For decades he has played darts in local pubs and
for a number of years he played in a team that I ran. It is well known how many
children he had and there is no doubt that he has had a very full a life. He is
well liked and nobody would ever have a reason to say an unkind word about him.
For several years now I have been an aspiring author
with a number of articles published in local newspapers and several unpublished
books to my name. After reading my parents “War Time Memoirs” Gordon decided
that he would like to tell his tale of a life spent on the railways. I suggested
that he write it in his own words and I would type it up and help with the
editing. We did this and “A Bygone Life On The Railways” was the result.
More recently he said that he would like to tell about his earlier years. So he
wrote his tale down and the following book is that tale.
Alan
Hartley.
The story opens with Gordon recounting his very early
years as a young child who was well cared for despite the severe hardships that
faced his family. He vividly describes a world far in the past and a way of life
long gone where hungry children would resort to picking berries and eating any
other food that they could find to supplement their meagre diet.
School he found was not an exciting place where the
wonders of the world would be explained but merely somewhere to go to learn to
read and write. His home life was very basic with no luxuries and money was in
very short supply in part because his father had left home to go and live in
London. Some of his memories are of more pleasant things from a past world such
as the “Flying Circus,” the Airships and “Bower Day.”
As he started to grow older Gordon goes on to recount
his first jobs including working at a newly built air base that was built for
the onset of the Second World War. More hardship followed with rationing and air
raids. As the war progressed Gordon obtained a new job at a railway station in
Lichfield. It was while working here that he received his call up papers. He did
return to life on the railways after the war was over but that story is told in
his other book entitled “A Bygone Life On The Railways.”

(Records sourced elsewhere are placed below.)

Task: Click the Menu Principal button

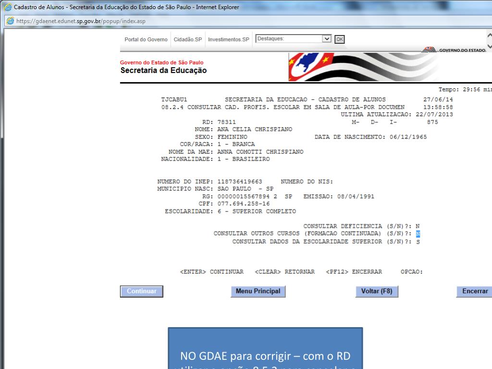Action: click(x=258, y=291)
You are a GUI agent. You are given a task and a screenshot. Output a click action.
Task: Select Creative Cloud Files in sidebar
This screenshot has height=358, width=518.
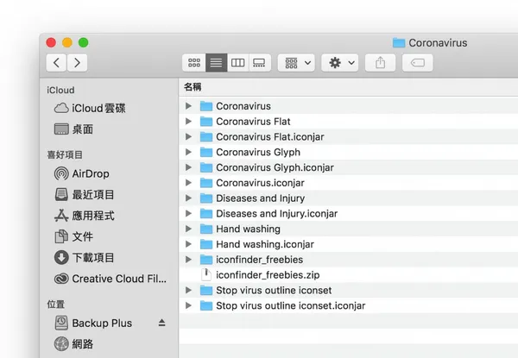coord(109,279)
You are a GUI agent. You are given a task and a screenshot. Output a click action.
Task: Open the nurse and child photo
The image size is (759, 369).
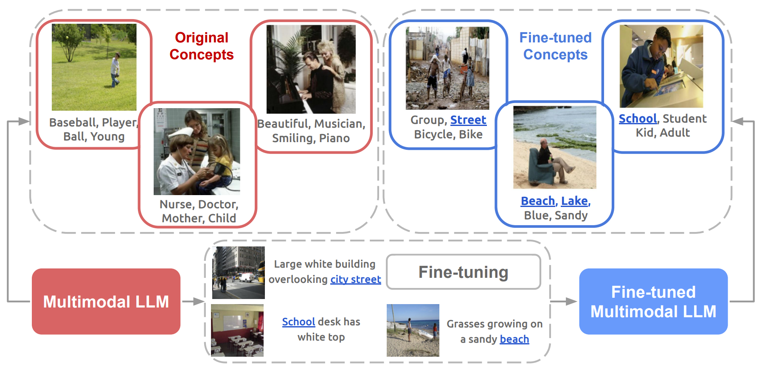pyautogui.click(x=197, y=151)
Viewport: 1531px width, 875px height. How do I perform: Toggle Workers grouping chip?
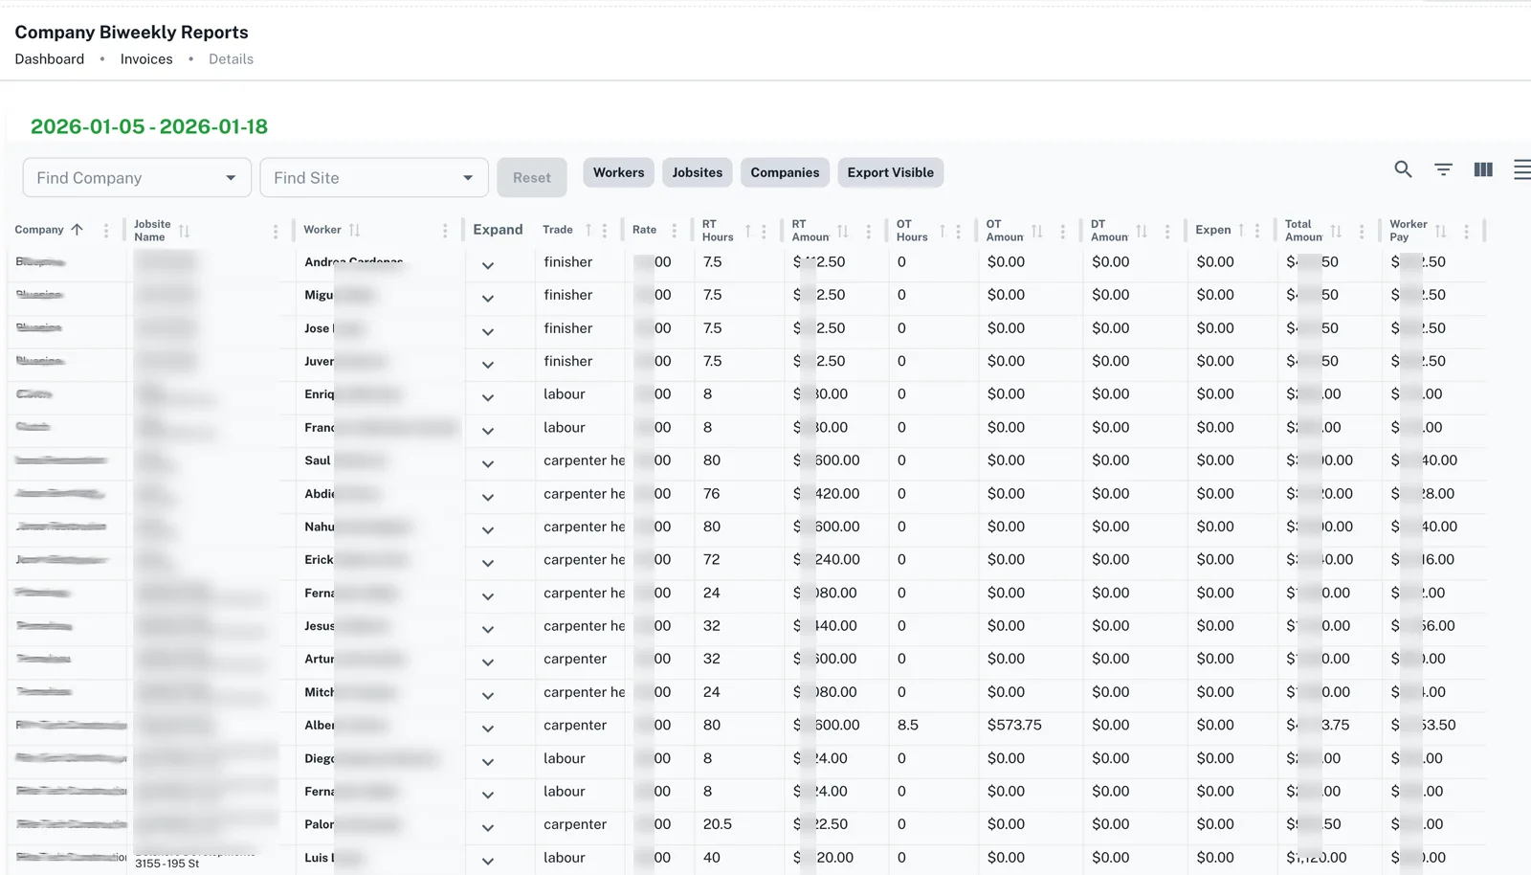point(618,172)
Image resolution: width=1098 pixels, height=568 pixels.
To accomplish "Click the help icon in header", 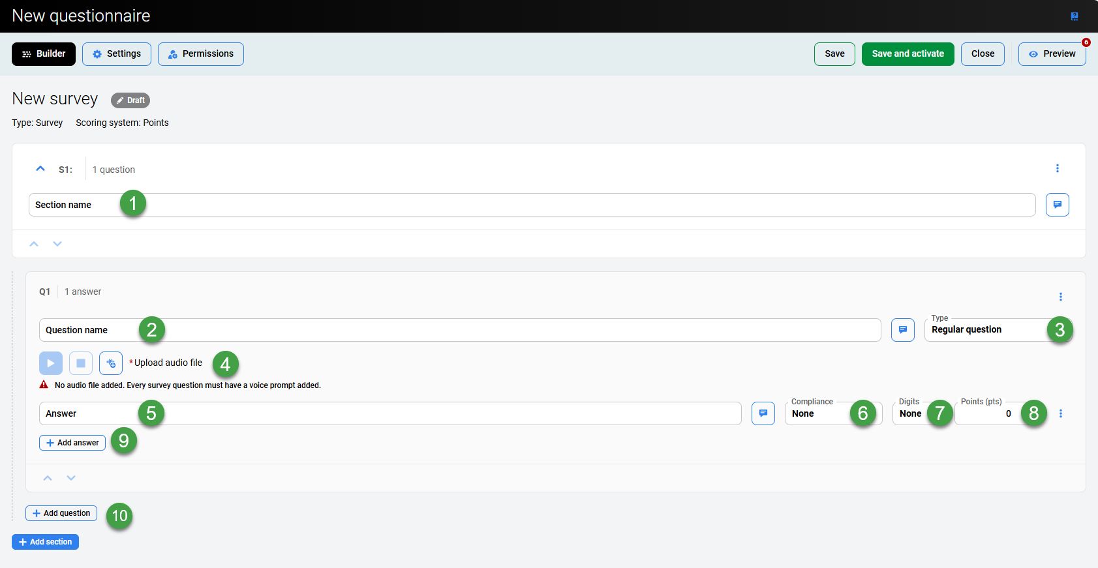I will (1074, 16).
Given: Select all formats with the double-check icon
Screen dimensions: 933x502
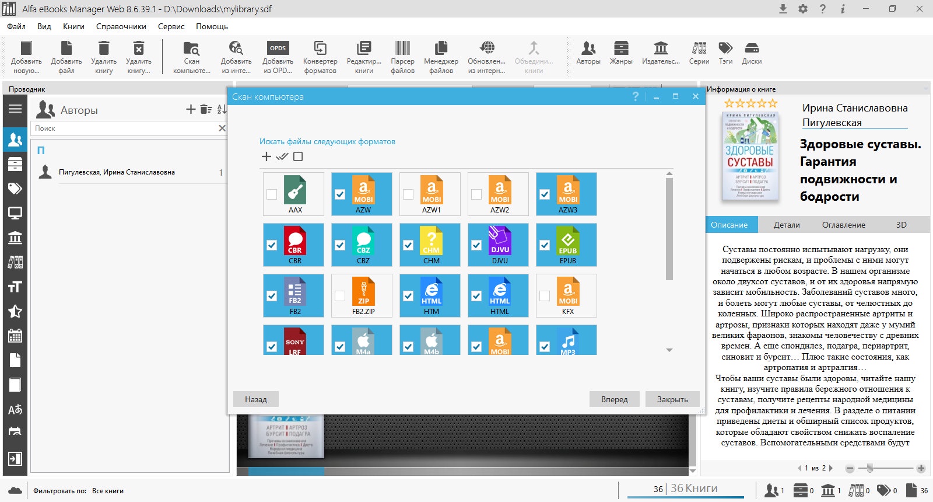Looking at the screenshot, I should (x=282, y=156).
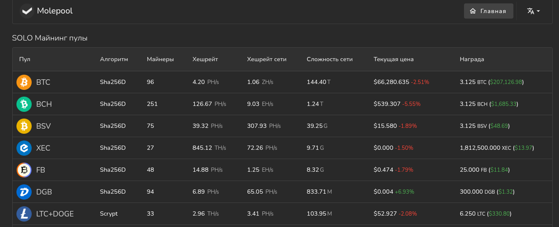
Task: Click the DGB price change +6.93%
Action: coord(404,192)
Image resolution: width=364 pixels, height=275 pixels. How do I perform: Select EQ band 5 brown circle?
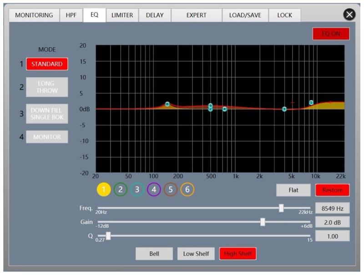[171, 190]
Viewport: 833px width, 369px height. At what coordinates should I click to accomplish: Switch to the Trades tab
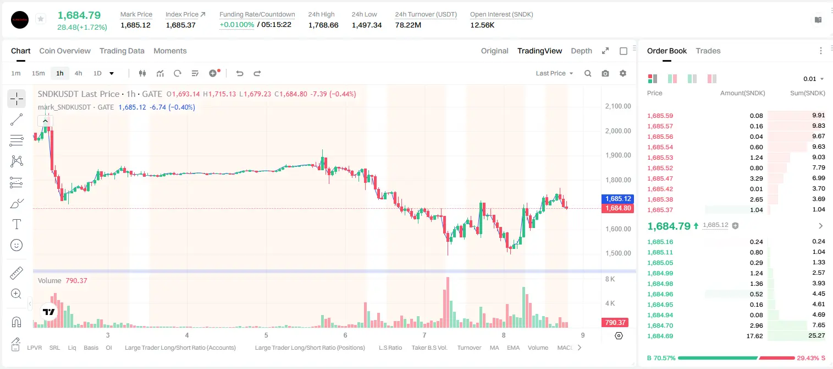pyautogui.click(x=708, y=51)
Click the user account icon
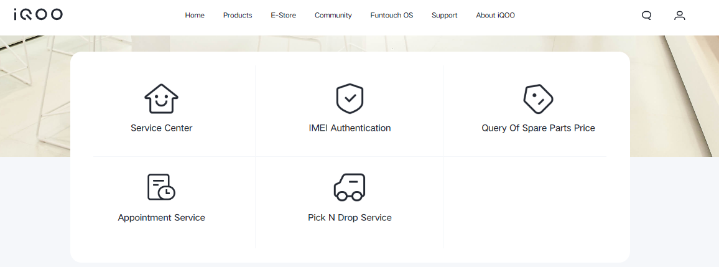The width and height of the screenshot is (719, 267). click(x=680, y=16)
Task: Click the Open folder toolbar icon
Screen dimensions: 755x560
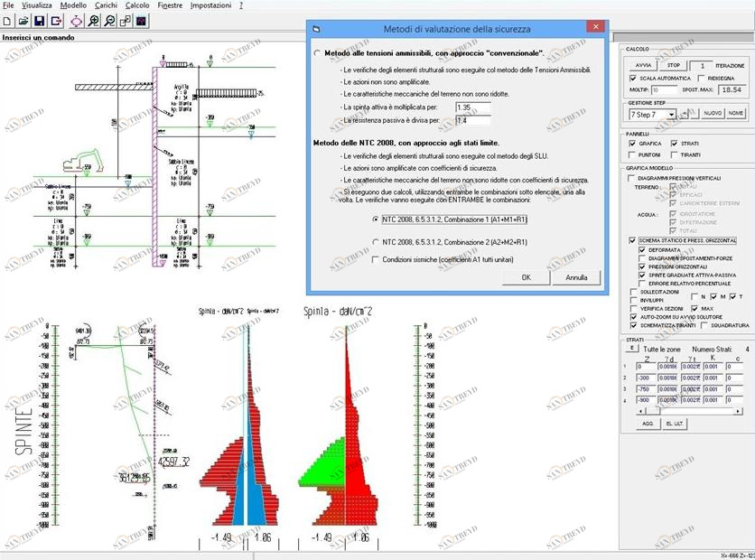Action: point(23,20)
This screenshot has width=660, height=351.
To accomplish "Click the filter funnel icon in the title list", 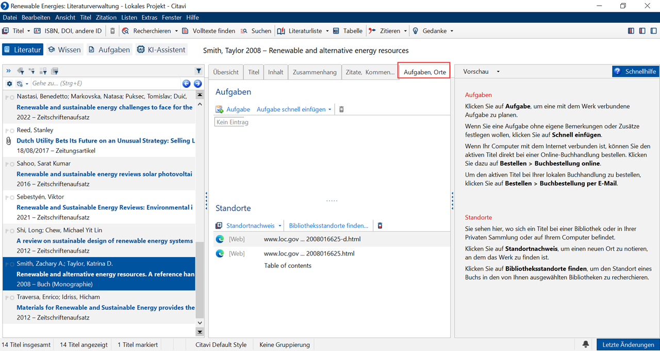I will coord(199,71).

The rest of the book tells of his training at a
Shrewsbury army camp and the exercises he went on in the south of England. He
was sent overseas to Normandy and it was there that he really started to grow up
after seeing some of the horrors of war. Gordon was severely injured but luckily
he received the necessary care and treatment and was shipped back to recover
from his injuries in Scotland. Finally he was invalided out of the army and
returned home to his mother as a mature young man before the war had finished.